JME is thought to be a genetically imparted syndrome. Five JME genes have autosomal dominant inheritance. These cause primarily channelopathies and are comprised as follows: calcium channel beta4 subunit, (CACNB4) calcium channel sensor receptor (CASR), GABA receptor alpha one subunit (GABRa1), GABA receptor delta subunit (GABRD), and myoclonin 1/one EF-hand containing gene (myoclonin1/EFHC1). There are multiple susceptibility genes that participate in the genetic epistasis that produces JME, including malic enzyme 2, connexin 36, and bromodomain-containing 2, but many more are thought to be as yet unraveled (8). Epistasis is when the effect of one gene depends on the presence of one or more “modifier genes” (9). The effect of epistasis is due to influences of multiple genes, in which the independent effect of the gene is subserved by the interaction between the genes. The result, among other options, may be synergistic or completely opposite of the effect of one of the involved genes. This complexity accounts for the obscured inheritance patterns, which must be present in JME.

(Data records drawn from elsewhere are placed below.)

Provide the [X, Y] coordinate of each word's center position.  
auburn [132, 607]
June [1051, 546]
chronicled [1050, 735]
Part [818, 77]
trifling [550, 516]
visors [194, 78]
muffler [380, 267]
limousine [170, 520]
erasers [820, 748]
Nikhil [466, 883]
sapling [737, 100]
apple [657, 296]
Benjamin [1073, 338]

And yet, known JME genes account for less than 10% of patients. EFHC1 detection is available via Athena Neurodiagnostics (Worcester, MA), which is expected to be present in less than 7% of JME patients. How do we advise JME patients, with no family history, regarding their prognosis when their risk factors are locked in their DNA? A reasonable explanation is that JME is “multigenic.” The scientific term “epistasis” is probably best avoided at least in part because it sounds very close to the medical term for “nosebleed.”
This commentary is focused on the long-term prognosis of JME and application of risk assessment in the decision to continue treatment. In another recent report on the long-term outcome of JME, in which a mean of 40 years of patient follow-ups were reviewed, similar outcomes were found: 18 of 35 patients (55%) were seizure-free for the terminal 5 years of evaluation and 4 (22%) of these were off antiseizure medications (10). The next question then is, Does guidance from risk factors make a difference in outcomes? Evidence suggests perhaps not greatly, since 60% of epilepsy patients in general can be expected to enter remission with treatment (11). Even in a cohort of 246 refractory epilepsy patients followed prospectively for 3 years, 15% had experienced a 6-month remission during the study (12). These rates of remission surely reflect interactions between external and internal factors: judicious management and the underlying severity spectrum of the epilepsies. Without the application of risk-factor consideration, the results would likely be worse.
On the whole, we (using the royal “we”) are grateful for the information provided in the current article, albeit a fairly small study from one center. It aims to fill an important gap in our understanding of JME.